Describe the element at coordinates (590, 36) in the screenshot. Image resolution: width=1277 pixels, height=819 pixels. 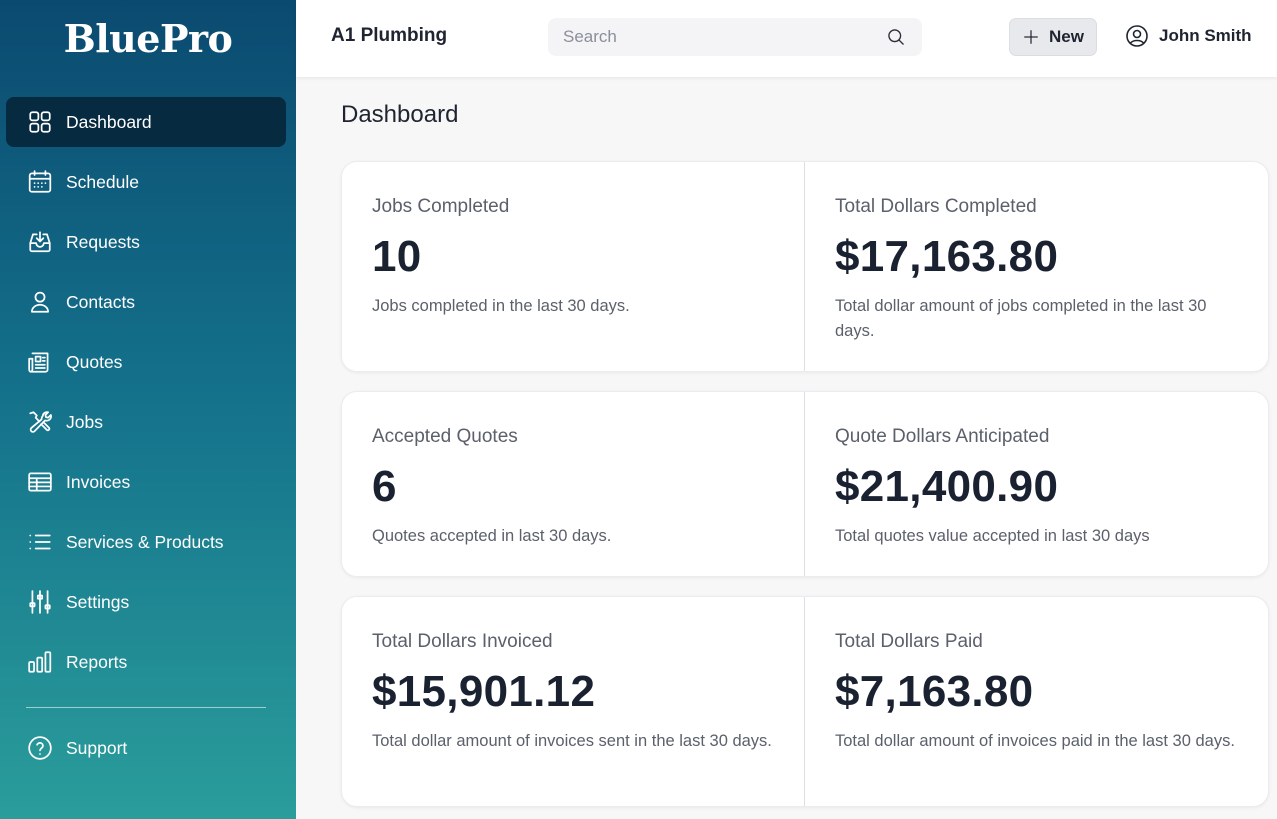
I see `search-placeholder: Search` at that location.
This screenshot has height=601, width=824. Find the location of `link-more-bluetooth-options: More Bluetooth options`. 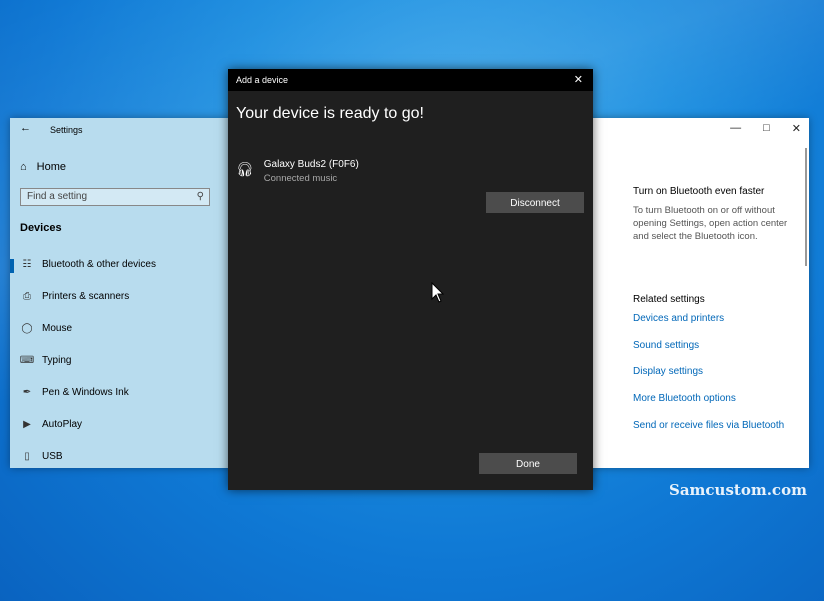

link-more-bluetooth-options: More Bluetooth options is located at coordinates (684, 398).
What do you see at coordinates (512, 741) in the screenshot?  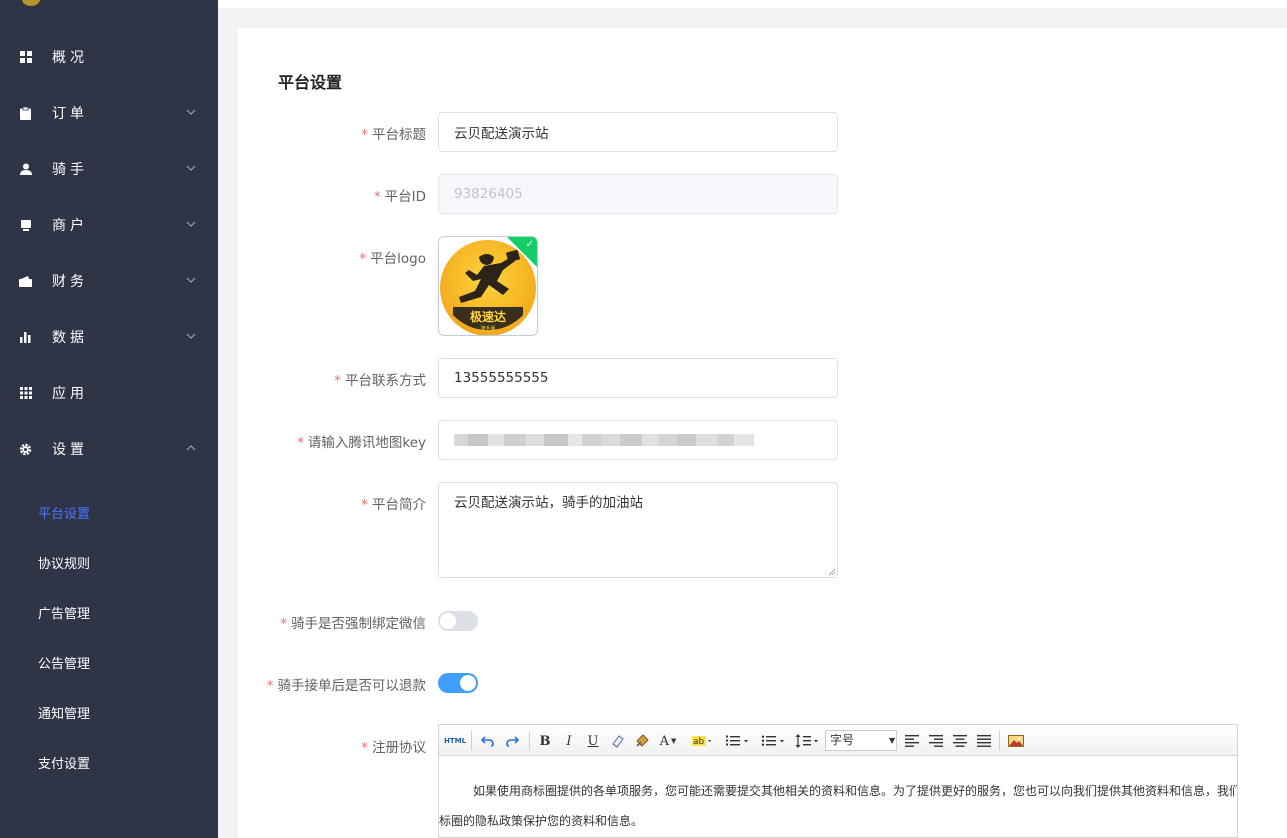 I see `redo-icon` at bounding box center [512, 741].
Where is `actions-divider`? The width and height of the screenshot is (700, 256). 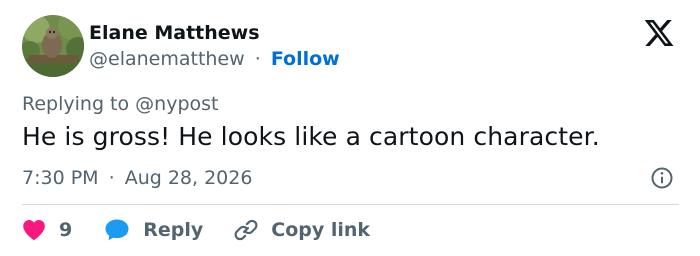 actions-divider is located at coordinates (350, 204).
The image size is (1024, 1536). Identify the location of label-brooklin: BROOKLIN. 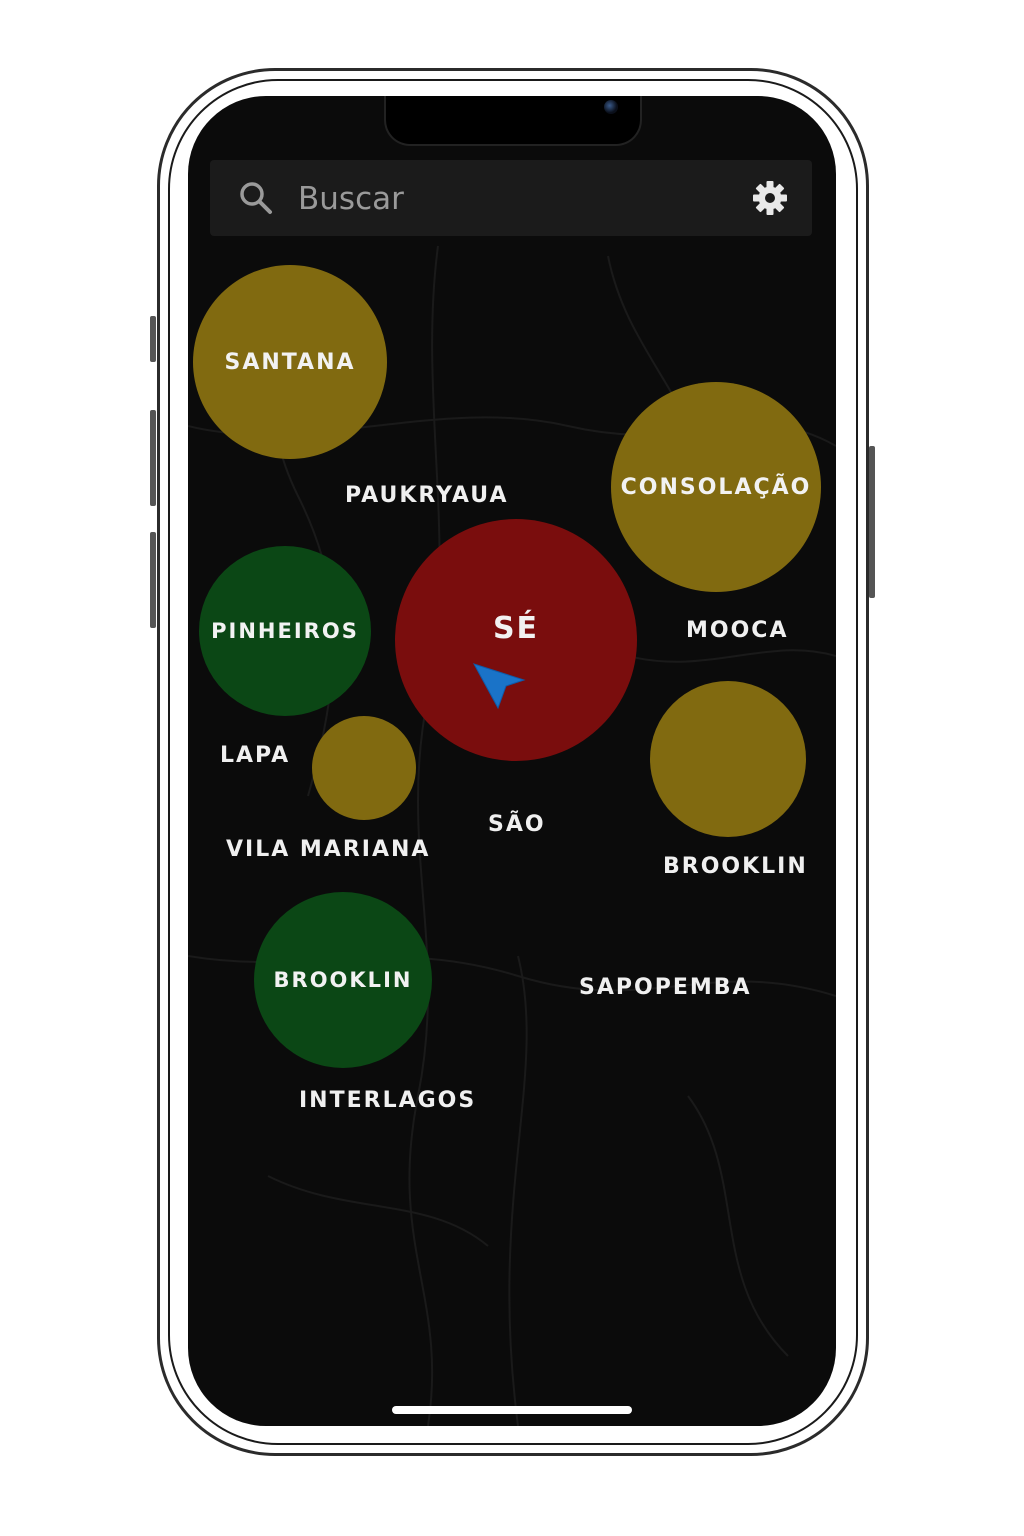
(736, 866).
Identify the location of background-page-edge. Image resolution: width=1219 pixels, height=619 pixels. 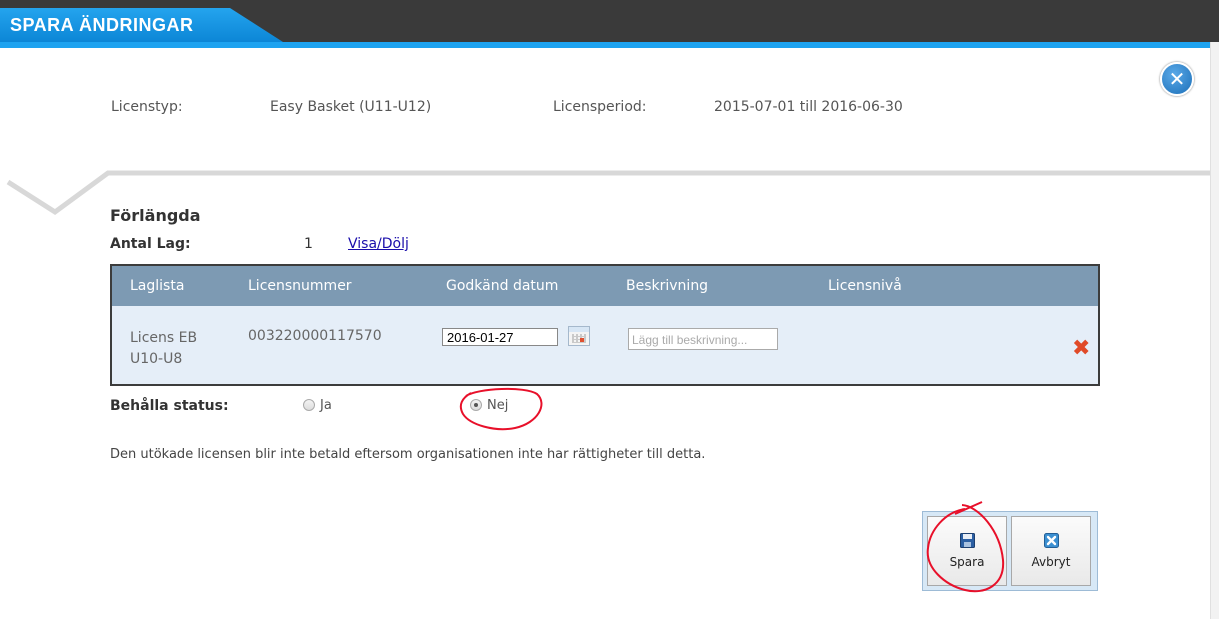
(1214, 330).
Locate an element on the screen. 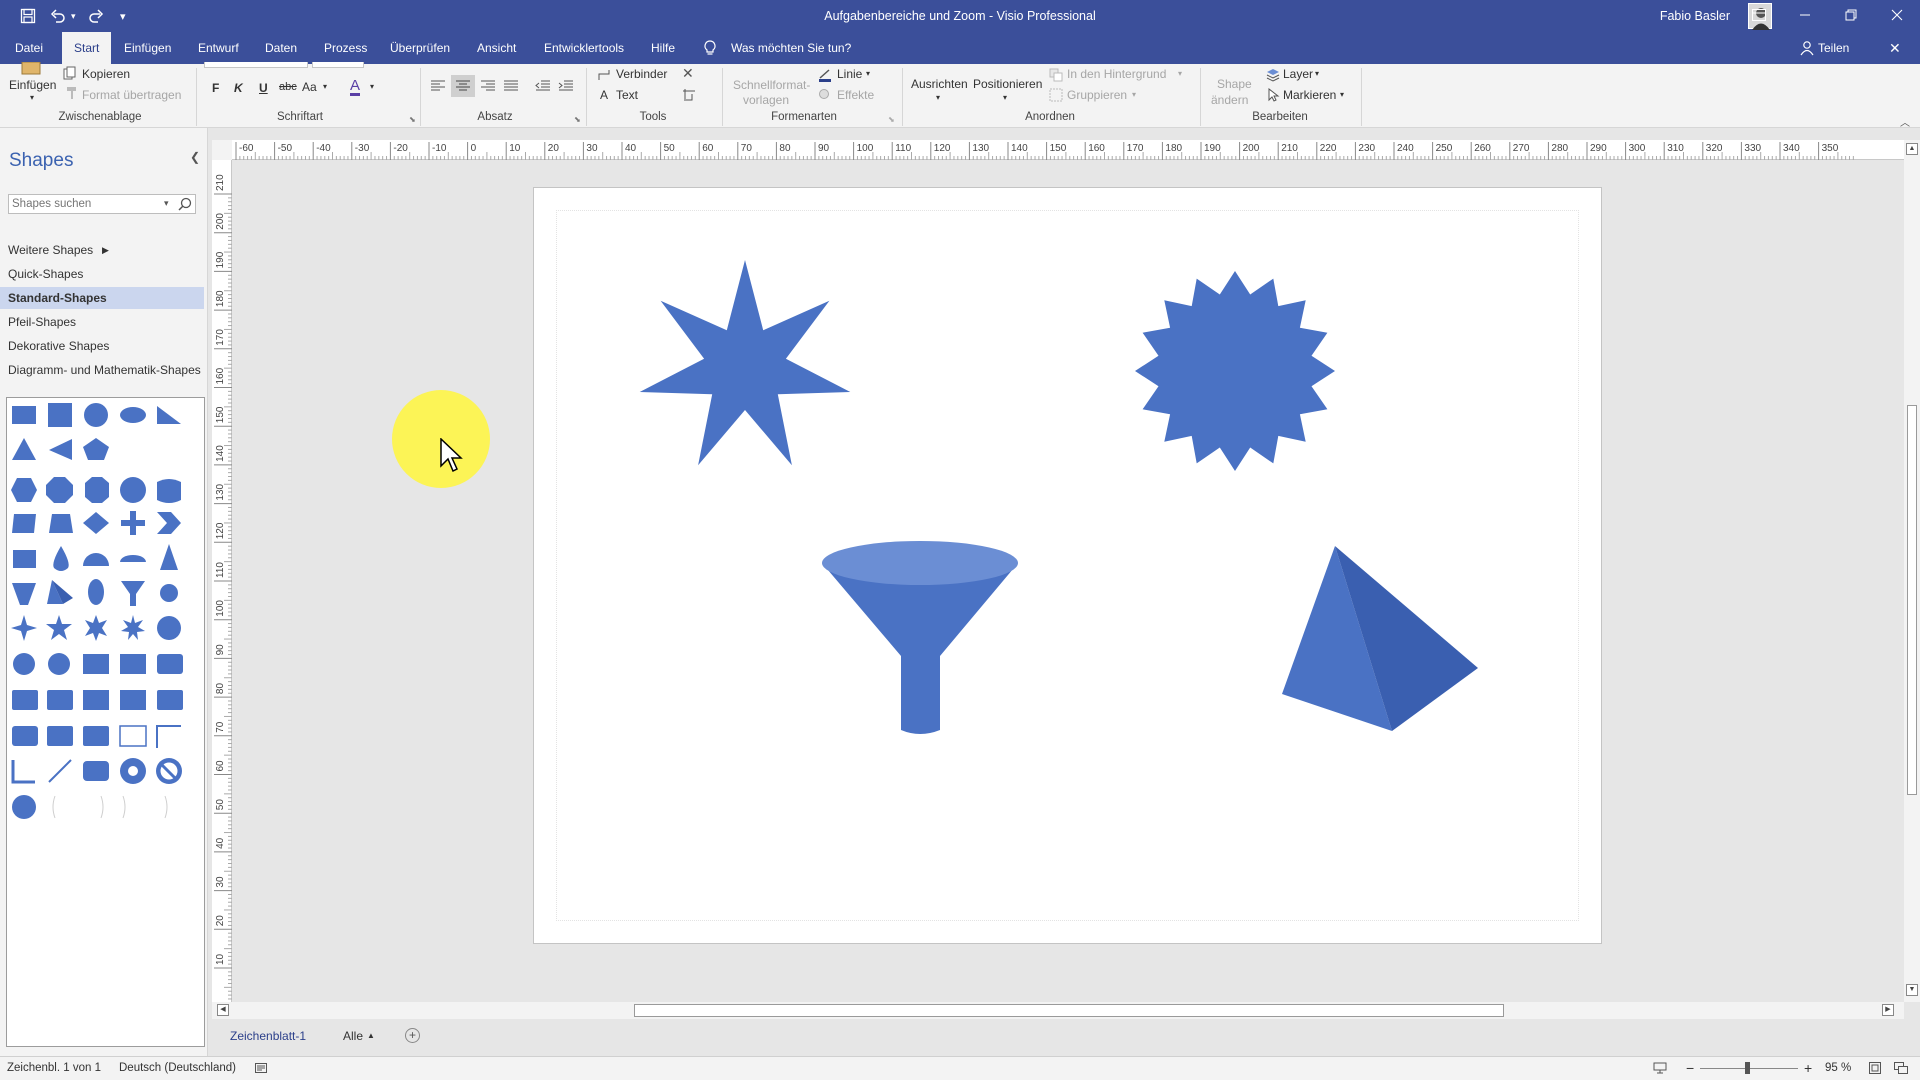 Image resolution: width=1920 pixels, height=1080 pixels. change-case-button: Aa is located at coordinates (310, 87).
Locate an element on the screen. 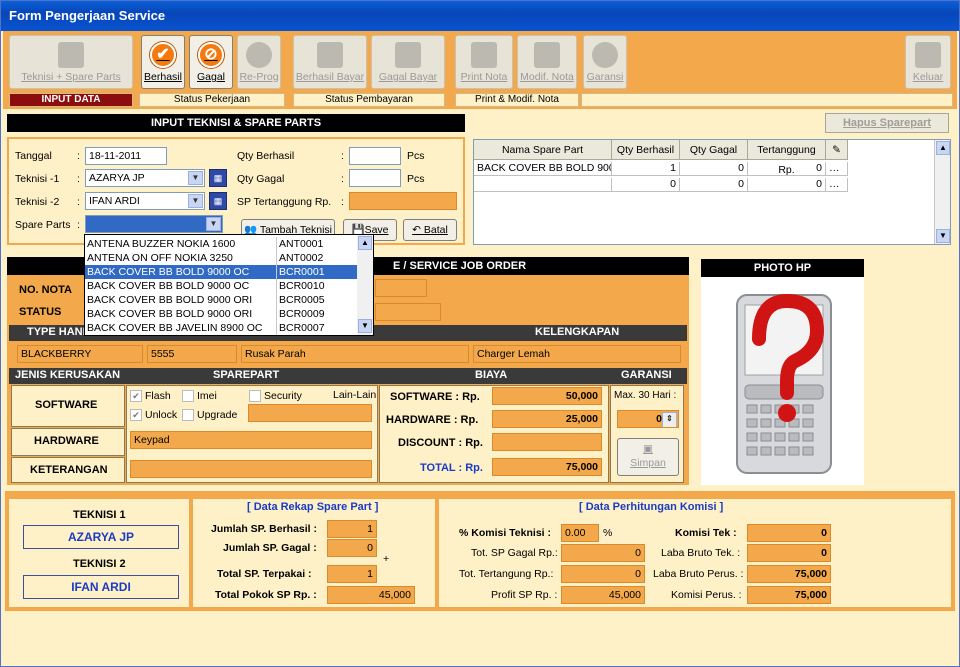 The width and height of the screenshot is (960, 667). grid-header: Qty Berhasil is located at coordinates (646, 150).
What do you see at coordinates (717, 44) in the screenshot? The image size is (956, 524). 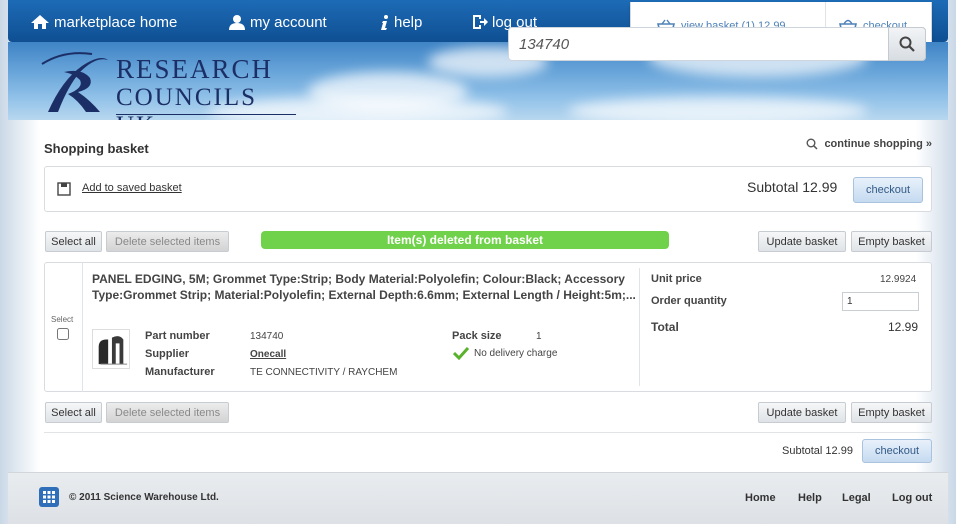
----------------------------------------
• [Your assignment] Reproduce the material from its beginning through the line containing "at that location.", with both ends included. Leave the pictures out of your copy.

• [Exercise response]
Describe the element at coordinates (590, 36) in the screenshot. Image resolution: width=1277 pixels, height=819 pixels. 
I see `search-placeholder: Search` at that location.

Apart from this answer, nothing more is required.